Although anywhere from 40 to 79% of American households owned a firearm of some kind, the Militia Act specifically required a military-grade musket.  That particular kind of gun was useful for traditional, line-up-and-shoot 18th-century warfare, but clumsy and inaccurate compared to the single-barrel shotguns and rifles Americans were using to hunt game. A new musket, alone, could cost anywhere from $250 to $500 in today’s money.  Some congressmen estimated it would cost £20 to completely outfit a man for militia service — about $2,000 today.

Some on the Right have argued that this history is irrelevant as the law was passed under the auspices of the Constitution’s militia clauses, not the Commerce Clause. That’s true, but doesn’t change the fact that it disproves the claim that Congress has never compelled citizens to purchase goods or services from private firms – that’s patently false, regardless of how the measures differed in their details.

And despite the fact that there were a number of legislators serving in that Congress who had signed the Constitution five years earlier, “not one of militia reform’s many opponents thought to argue the mandate was a government taking of property for public use. Nor did anyone argue it to be contrary to States’ rights under the Tenth Amendment.” Those who opposed the bill simply argued that it would put too great a burden on the poor.

Of course, mandating that citizens buy a gun is different than requiring them to purchase health insurance. But as Rick Ungar, an attorney and writer, pointed out, Congress did in fact pass a mandate requiring health insurance…back in 1798.

The Act for Sick and Disabled Seamen created a government-operated hospital system – socialized medicine! – and mandated that all privately employed sailors purchase health insurance in order to sail.

It’s not an exact parallel. Nobody was forced to become a merchant seaman. But as Ungar noted, “this is no different than what we are looking at today. Each of us has the option to turn down employment that would require us to purchase private health insurance under the health care reform law.”

The Act also required sea captains to withhold 1 percent of sailors’ earnings to finance the program rather then mandate that they purchase a policy themselves – it was the first payroll tax. But as Ezra Klein noted in the Washington Post, “if conservatives really do prefer a system of payroll taxes that purchase you public insurance to the private system envisioned in the Affordable Care Act, I’m sure there are a lot of liberals who would vote for a bill that repealed the Affordable Care Act and replaced it with Medicare-for-all.”

It’s an important point – the liberal approach to universal health care is not only simpler and far more cost-effective, but unlike the Right’s individual mandate, it also falls unambiguously within the federal government’s enumerated powers.

Health care is also, in the words of the Congressional Research Service, “a unique market” in that one cannot opt out of it even if one wishes to do so. That’s because, by law, we don’t allow people to simply die in the streets, untreated. The uninsured without the means to pay nonetheless get (very costly) care in emergency rooms, and the rest of us pick up the tab.

:::

● Problems to solve
1) Do these statements agree with the excerpt on early congressional mandates? For each, answer yes or no and quote the words of the text that decide it. (a) The Militia Act required a military-grade musket. (b) Opponents of the militia bill argued that it violated States' rights under the Tenth Amendment. (c) The Act for Sick and Disabled Seamen required sea captains to withhold 1 percent of sailors' earnings.
2) Condense the paragraph of the excerpt on early congressional mandates that begins "Although anywhere from 40 to 79%", keeping its main facts.
3) Retype the excerpt on early congressional mandates between the words "Health care is also, in" and "up the tab.", inclusive.

● Records provided
:::

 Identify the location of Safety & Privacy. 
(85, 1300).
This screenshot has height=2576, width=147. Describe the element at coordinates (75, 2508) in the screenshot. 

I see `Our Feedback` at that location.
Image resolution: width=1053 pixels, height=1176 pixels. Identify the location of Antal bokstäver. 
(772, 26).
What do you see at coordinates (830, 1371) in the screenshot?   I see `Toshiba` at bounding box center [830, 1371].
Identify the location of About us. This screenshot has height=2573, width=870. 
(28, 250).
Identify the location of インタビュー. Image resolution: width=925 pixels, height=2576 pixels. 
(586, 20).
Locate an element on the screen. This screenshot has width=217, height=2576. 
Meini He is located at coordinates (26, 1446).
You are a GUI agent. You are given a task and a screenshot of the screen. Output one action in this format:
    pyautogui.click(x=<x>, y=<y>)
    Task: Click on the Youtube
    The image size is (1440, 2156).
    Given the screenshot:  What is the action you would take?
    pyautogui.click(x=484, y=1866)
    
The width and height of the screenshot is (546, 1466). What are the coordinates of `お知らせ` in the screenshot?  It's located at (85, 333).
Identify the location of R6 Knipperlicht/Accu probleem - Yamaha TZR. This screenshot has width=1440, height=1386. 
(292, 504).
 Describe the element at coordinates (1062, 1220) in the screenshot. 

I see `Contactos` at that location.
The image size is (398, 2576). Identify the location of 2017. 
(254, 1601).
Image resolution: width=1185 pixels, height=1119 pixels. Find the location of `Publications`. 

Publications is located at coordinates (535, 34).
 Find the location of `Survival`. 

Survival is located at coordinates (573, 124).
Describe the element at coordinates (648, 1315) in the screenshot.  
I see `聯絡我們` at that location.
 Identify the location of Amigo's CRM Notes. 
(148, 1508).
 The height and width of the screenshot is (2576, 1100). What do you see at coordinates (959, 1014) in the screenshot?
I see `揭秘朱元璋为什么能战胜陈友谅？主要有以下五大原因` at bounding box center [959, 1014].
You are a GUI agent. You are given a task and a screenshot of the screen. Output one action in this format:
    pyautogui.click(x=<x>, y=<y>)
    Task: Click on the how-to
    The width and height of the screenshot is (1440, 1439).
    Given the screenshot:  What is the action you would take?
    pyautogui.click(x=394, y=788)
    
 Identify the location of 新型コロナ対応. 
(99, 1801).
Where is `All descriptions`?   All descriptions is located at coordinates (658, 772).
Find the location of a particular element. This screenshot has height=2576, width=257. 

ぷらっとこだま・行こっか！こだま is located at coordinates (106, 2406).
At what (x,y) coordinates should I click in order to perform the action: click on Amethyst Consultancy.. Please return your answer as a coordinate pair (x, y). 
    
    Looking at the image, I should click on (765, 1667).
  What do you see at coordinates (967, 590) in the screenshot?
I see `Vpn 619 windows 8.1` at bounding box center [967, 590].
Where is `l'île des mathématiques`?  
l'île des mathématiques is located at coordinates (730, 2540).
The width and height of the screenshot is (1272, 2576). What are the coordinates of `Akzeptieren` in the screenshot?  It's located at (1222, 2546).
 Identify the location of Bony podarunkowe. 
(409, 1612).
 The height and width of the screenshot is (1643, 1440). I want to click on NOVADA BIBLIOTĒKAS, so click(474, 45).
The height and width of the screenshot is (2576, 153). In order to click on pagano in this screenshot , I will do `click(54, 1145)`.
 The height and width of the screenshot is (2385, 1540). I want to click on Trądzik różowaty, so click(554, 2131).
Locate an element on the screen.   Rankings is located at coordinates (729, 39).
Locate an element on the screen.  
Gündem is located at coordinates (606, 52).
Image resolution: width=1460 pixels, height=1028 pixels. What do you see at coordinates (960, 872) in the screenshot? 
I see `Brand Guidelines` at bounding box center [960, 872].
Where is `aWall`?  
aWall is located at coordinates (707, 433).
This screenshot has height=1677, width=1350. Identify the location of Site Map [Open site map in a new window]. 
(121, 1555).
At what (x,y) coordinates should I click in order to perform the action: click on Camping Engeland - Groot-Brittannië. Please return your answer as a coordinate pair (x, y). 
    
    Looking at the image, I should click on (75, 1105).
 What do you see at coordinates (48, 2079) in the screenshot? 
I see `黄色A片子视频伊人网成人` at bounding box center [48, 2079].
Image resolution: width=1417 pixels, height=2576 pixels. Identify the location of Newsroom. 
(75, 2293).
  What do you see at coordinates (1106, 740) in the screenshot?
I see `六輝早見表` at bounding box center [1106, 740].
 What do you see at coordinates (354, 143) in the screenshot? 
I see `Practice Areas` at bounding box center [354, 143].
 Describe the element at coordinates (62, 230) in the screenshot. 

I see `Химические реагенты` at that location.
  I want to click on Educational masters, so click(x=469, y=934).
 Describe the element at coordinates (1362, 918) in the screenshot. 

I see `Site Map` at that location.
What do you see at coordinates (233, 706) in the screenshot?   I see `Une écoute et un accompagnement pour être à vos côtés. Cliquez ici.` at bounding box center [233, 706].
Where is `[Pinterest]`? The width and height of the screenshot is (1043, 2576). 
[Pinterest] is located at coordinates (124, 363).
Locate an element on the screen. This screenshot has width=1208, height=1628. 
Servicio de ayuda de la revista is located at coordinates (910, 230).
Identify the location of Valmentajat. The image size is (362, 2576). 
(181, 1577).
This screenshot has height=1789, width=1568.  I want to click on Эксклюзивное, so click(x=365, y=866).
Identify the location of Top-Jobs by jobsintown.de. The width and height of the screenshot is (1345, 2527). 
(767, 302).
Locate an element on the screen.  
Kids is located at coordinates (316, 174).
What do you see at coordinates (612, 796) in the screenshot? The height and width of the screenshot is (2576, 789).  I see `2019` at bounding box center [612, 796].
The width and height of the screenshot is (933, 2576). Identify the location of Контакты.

:::

● Written responses
1)
(a) Yes: "the Militia Act specifically required a military-grade musket"
(b) No: "Nor did anyone argue it to be contrary to States’ rights under the Tenth Amendment."
(c) Yes: "The Act also required sea captains to withhold 1 percent of sailors’ earnings to finance the program"

2) Between 40 and 79% of American households owned some kind of firearm, yet the Militia Act specifically required a military-grade musket. That gun suited traditional 18th-century line-up-and-shoot warfare but was clumsier and less accurate than the shotguns and rifles Americans used for hunting. A new musket cost $250 to $500 in today's money, and some congressmen estimated that fully outfitting a man for militia service cost £20, about $2,000 today.

3)
Health care is also, in the words of the Congressional Research Service, “a unique market” in that one cannot opt out of it even if one wishes to do so. That’s because, by law, we don’t allow people to simply die in the streets, untreated. The uninsured without the means to pay nonetheless get (very costly) care in emergency rooms, and the rest of us pick up the tab.